The broader lesson is twofold. First, coordination works: automatic information exchange and minimum taxation standards have already reshaped global tax governance. Second, leadership matters: a coalition of willing countries can move first, raising revenues and demonstrating feasibility and benefits without waiting for universal agreement. Given the globalization of wealth, tax justice is strengthened both with multilateral ambition and determined national action.

Main takeaways

This chapter has explored the role and potential of progressive taxation in an era of unprecedented wealth concentration. The starting point was to show why progressive taxation matters. Tax systems that mobilize revenues sustain growth by financing education, health, and infrastructure; they reduce inequality through redistributive spending; they build legitimacy by strengthening tax consent and social cohesion; and they curb political capture by limiting the unequal influence of the ultra-rich.

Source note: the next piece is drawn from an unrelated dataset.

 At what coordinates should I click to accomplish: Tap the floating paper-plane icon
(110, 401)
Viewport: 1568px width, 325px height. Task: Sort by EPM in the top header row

However, tax progressivity collapses precisely where it should matter most: at the very top. Figure 7.2 and Figure 7.3 demonstrate how effective tax rates fall for multi-millionaires and billionaires, even as their fortunes expand. Solutions exist. Figure 7.4 shows that a 2% minimum wealth tax would halt regressivity, while higher rates could restore progressivity. Current experiences in Brazil, South Africa, Spain, and France illustrate both the fertility of debates surrounding such measures and the feasibility of their implementation.

Figure 7.5 and Figure 7.6 show tax justice proposals using the Global Wealth Tax Simulator, an interactive tool developed by the World Inequality Lab. They demonstrate how taxing a tiny fraction of the population can finance transformative investments to address gross inequalities of opportunity (Figure 7.7). Finally, Figure 7.8 and Figure 7.9 underline that international cooperation is both necessary and highly effective in reducing tax evasion and avoidance. A coalition of the willing could limit tax evasion by targeting wealth mobility and strengthening global fiscal sovereignty.

Box 7.1: Explore the Global Wealth Tax Simulator

Debates over taxing extreme wealth often feel abstract. How much revenue could be raised? How many individuals would be affected? What level of tax would ensure fairness? To make these questions concrete, the World Inequality Lab has developed the Global Wealth Tax Simulator, an interactive tool that allows anyone—from researchers, policymakers, or journalists, to ordinary citizens—to design their own wealth tax.

The simulator works by enabling users to choose tax evasion thresholds and rates. It then calculates three primary outcomes: total revenues raised, the effective tax rates, and the number of individuals affected. For example, a global tax of 2% on fortunes above $100 million would generate nearly half a trillion dollars annually, while affecting only a few thousand people worldwide.

Beyond these numerical projections, the tool offers a way to visualize tax justice through tables and graphs. It shows how modest contributions from the very top of the distribution could transform public finances . The simulator invites engagement and delivers a simple message: the resources exist to reduce inequality and strengthen public goods. The question is no longer one of technical feasibility, but political will.

1 The World Inequality Lab created the Global Wealth Tax Simulator (see Box 7.1) to help design wealth taxes. It allows users to model scenarios and visualize the potential revenues.